Ann is seventy years old.
She foolishly does not immunize against influenza or pneumonia. Ann was hospitalized with mild bronchitis ten
years ago. Ann lives alone in her own
home and is economically home-bound. She
has Medicare insurance coverage, and receives a monthly social Security check,
but does not qualify for additional economic assistance. She uses the local transit system to complete
all weekly errands. One recent weekly
itinerary with potential exposure to flu risk ran as follows:
- Ann scheduled a series of errand stops with the local public bus transit system. The transit system drivers are not required to get an influenza vaccine.
- The first stop was at a local bank. The bank tellers are not required to get an influenza vaccine.
- The second stop was at the post office to check the post office box, and to mail some bills. The postal employees are not required to get an influenza vaccine.
- The third stop was at the local library to return some books and to pick up some new books. Library employees are not required to get an influenza vaccine.
- The final stop before returning home was at the local supermarket to do some light shopping. The cashiers are not required to get an influenza vaccine.
There are several thousand home-bound seniors like Ann living
in Monroe County.
If Ann dies of influenza related pneumonia at the local hospital later
this flu season… to whom do we look? Who dealt the hand?
Some questions answer themselves. People over the age of sixty five need to
immunize against influenza and against pneumonias at much larger numbers. A twenty percent herd immunization rate is
unacceptable. Medicare provides the
vaccines cost free. Immunizers need to
get better at beating the bushes to get the elderly immunized. Primary caregivers are simply not doing
enough.
People who work directly in service of the public are
morally and ethically obligated to immunize against influenza. Workers who have health insurance are
currently entitled to cost free immunizations as a benefit.
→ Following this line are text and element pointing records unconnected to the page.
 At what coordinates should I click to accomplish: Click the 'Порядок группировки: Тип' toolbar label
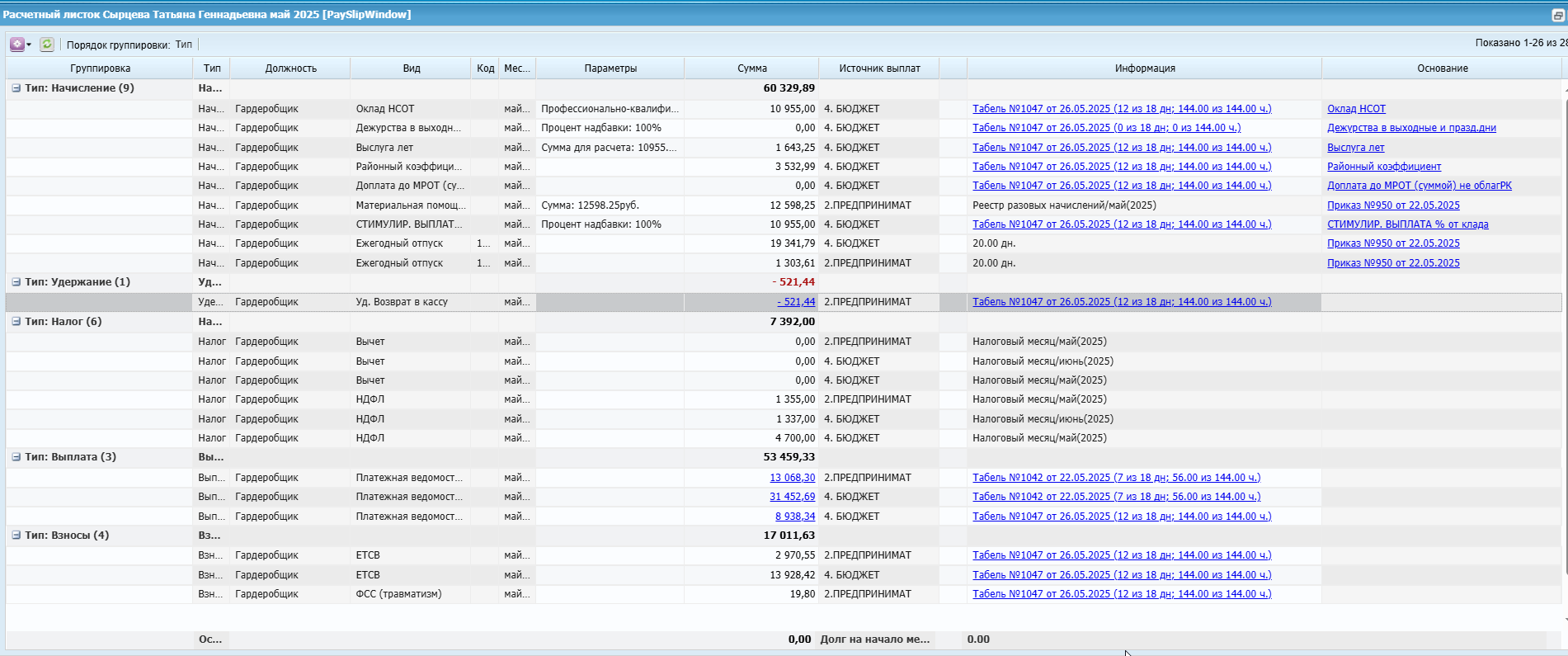pyautogui.click(x=129, y=45)
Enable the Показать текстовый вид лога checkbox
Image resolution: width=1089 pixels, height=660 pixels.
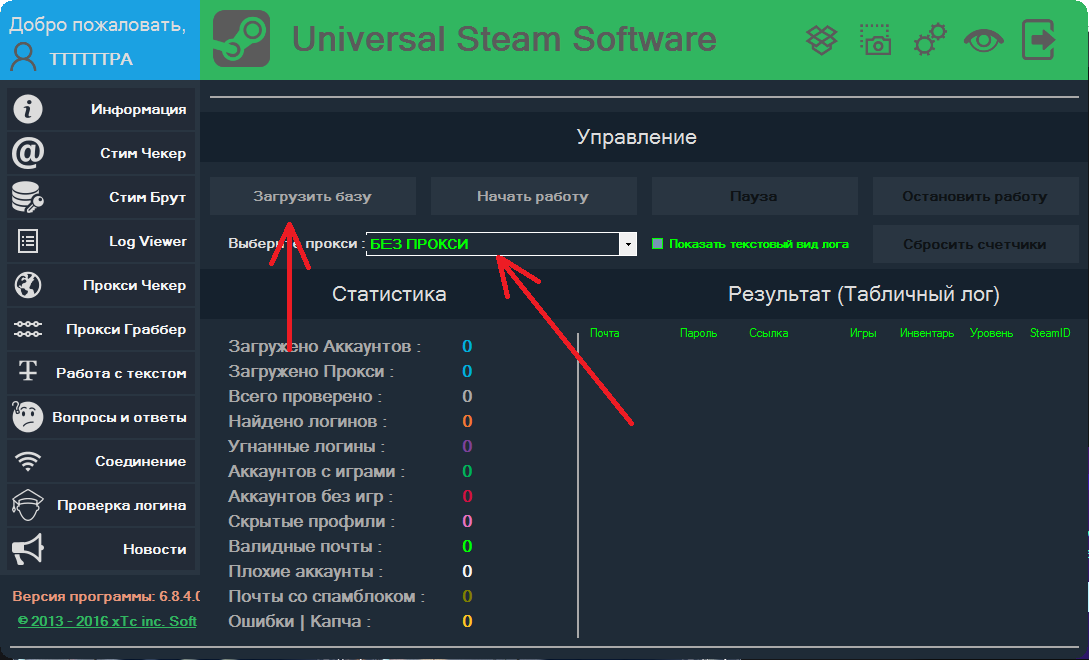click(657, 243)
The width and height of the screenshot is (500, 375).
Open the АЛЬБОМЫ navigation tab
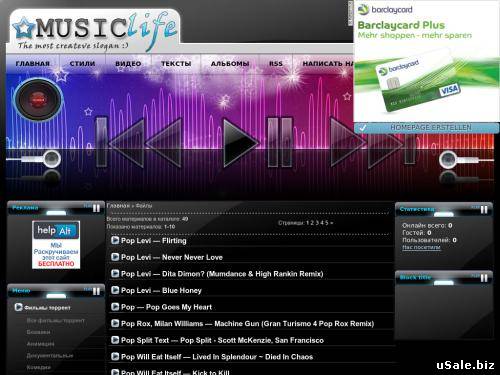point(230,64)
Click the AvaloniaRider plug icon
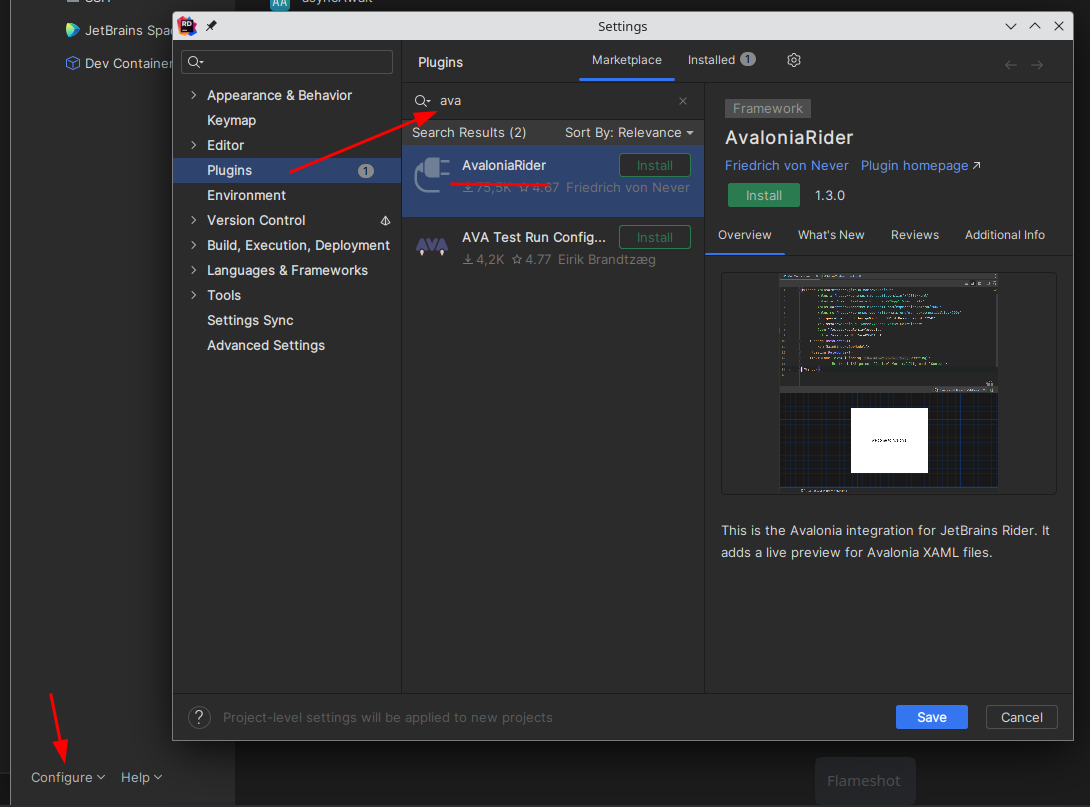Screen dimensions: 1090x807 pyautogui.click(x=432, y=174)
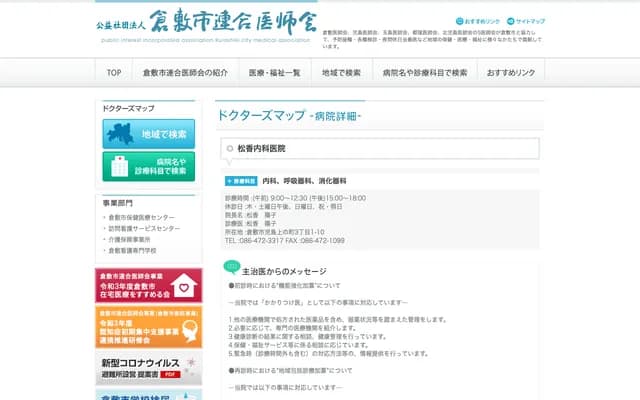Go to 地域で検索 in the top navigation
640x400 pixels.
pyautogui.click(x=341, y=73)
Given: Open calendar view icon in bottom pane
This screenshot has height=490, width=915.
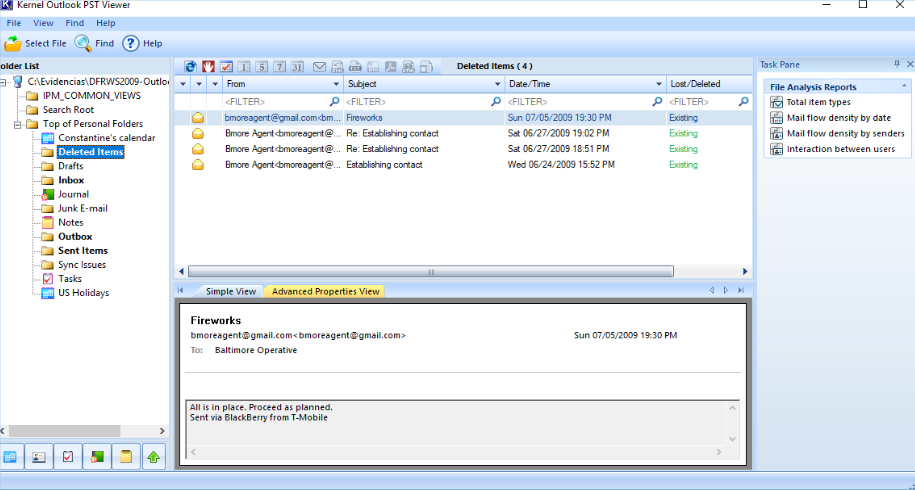Looking at the screenshot, I should coord(12,457).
Employers with uninsured employees have a social obligation
to provide workers with cost free vaccinations.
Cost free influenza vaccinations are available at any subsidized Public
Health Department clinic. Employers are
obligated to require that all employees be properly immunized against
influenza.
A single preventable death will always be too dear a price
to pay. Whose death is replaceable? A senior who refuses to immunize, a service
worker who refuses to immunize, an employer who refuses to demand immunization
of all public service employees… could each directly contribute to a single
preventable death this very year. How
many of the forty thousand deaths from influenza that happen this season will
have been single preventable deaths?
Let the cab driver, the bank teller, the librarian, the
cashier, the transit bus driver, and all others who work to serve the public
take heed: the senseless demise of
someone that somebody else loves is at hand this year for the sake of a
lightweight lightning seed… or of a light sneeze.